とんねるず 石橋と木梨が対照的な活動で示し続ける存在感

とんねるず 石橋と木梨が対照的な活動で示し続ける存在感

「朝の顔」として注目の木梨憲武

 今年3月、30年続いた『とんねるずのみなさんのおかげでした』(フジテレビ系)が終了。それから、とんねるずの活動に注目が集まっている。2人の対照的な動きについて、コラムニストのペリー荻野さんが綴る。

 * * *
 冠番組から解き放された感じのとんねるず。その動きは常に注目の的だが、石橋貴明と木梨憲武では、その動静は対照的だ。まず、石橋のテーマは「過去」である。

 石橋は先日、中居正広が司会する音楽番組『UTAGE!』(TBS系)に、全身タイツのもじもじくん姿でサプライズ出演。『ガラガラヘビがやってきた』を歌いまくって、『うたばん』の再来だと騒がれたばかり。同時期に『とんねるずのみなさんのおかげでした』の名物コーナー「細かすぎて伝わられないモノマネ選手権」がスペシャル番組とし復活すると発表されている。

 また、石橋メインのフジテレビ『たいむとんねる』は、タイトル通り、懐かしいアイドルやファッション、流行、マンガなどをマニアックに取り上げる番組。この番組で面白いのは、同世代のゲストと「そうそう」と共感で盛り上がるときよりも、年齢差のあるゲストとかみ合わないトークをする瞬間だ。

 先日の「年の差カラオケ」の回では、30歳のMay J.が歌った小坂明子の『あなた』には、大いに反応した56歳の石橋だが、43歳のミッツ・マングローブが熱唱したL⇔Rの『KNOCK’ON YOUR DOOR』は「まったくわかんない」と気持ちいいほどさっぱりした発言。清水ミチコが石橋のためにユーミンの90年代の大ヒット『真夏の世の夢』も石橋には「ささらず」との判断。理由は80年代のユーミンの曲のほうが自分には「ささる」からだという。
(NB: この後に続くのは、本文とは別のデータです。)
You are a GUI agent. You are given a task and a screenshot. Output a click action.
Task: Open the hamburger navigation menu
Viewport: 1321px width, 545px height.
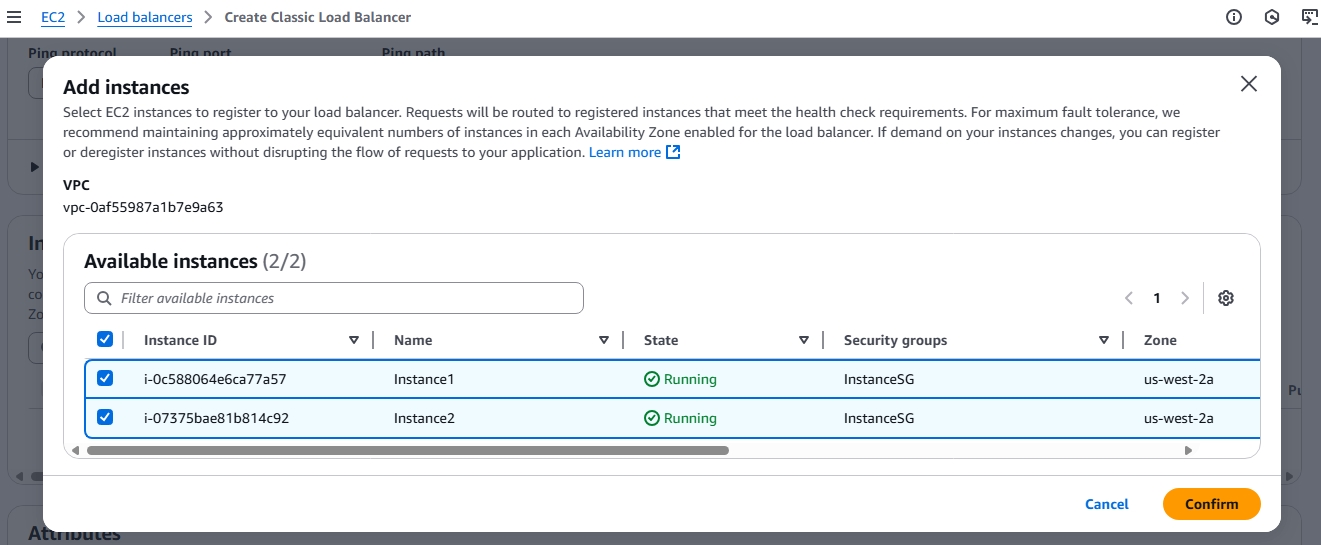[x=13, y=17]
言いたい放題だが、そうじゃなくては石橋ではない。言いたい放題できる現場がどんどんなくなる中、50代後半のおやじの代表として、過去の番組、過去のカルチャーが、石橋の存在をくっきりとさせている。

 一方、木梨は春に超人的な能力を得た初老のサラリーマンを演じた映画『いぬやしき』に主演。この秋からは、TBSラジオで初の単独冠番組『木梨の会』をスタートさせている。土曜の朝6時から一時間の生放送である。

 この番組の木梨は、実に自由だ。先日も番組冒頭から渋谷のスクランブル交差点に木梨本人が出没。「酔ってる方、帰る方…いろいろ」と生中継を始める。その前の回では、テレビ朝日の番組のためにフランクフルト滞在中で、ホテルや街の通りから、自らスマホに向かってひとりしゃべりを続けて、ここでも生中継をしてみせる。不測の事態のため(?)、木梨から留守番を頼まれたカンニング竹山は、朝6時からスタジオで待機するということになって“ぺーぺー扱い”に文句を言いつつも、海外からの中継を「覚えた」木梨は、今後も大胆な放送を試みると予想していた。

「細かすぎて~」には木梨は出演しないという。過去にこだわって存在感を示す石橋と新しいことをひょいひょいと試す木梨。夜の石橋と朝の木梨。ふたりでライブもという話もあるようだが、そこそこの距離感で好きなことをやるのが、とんねるずの平和なのだ。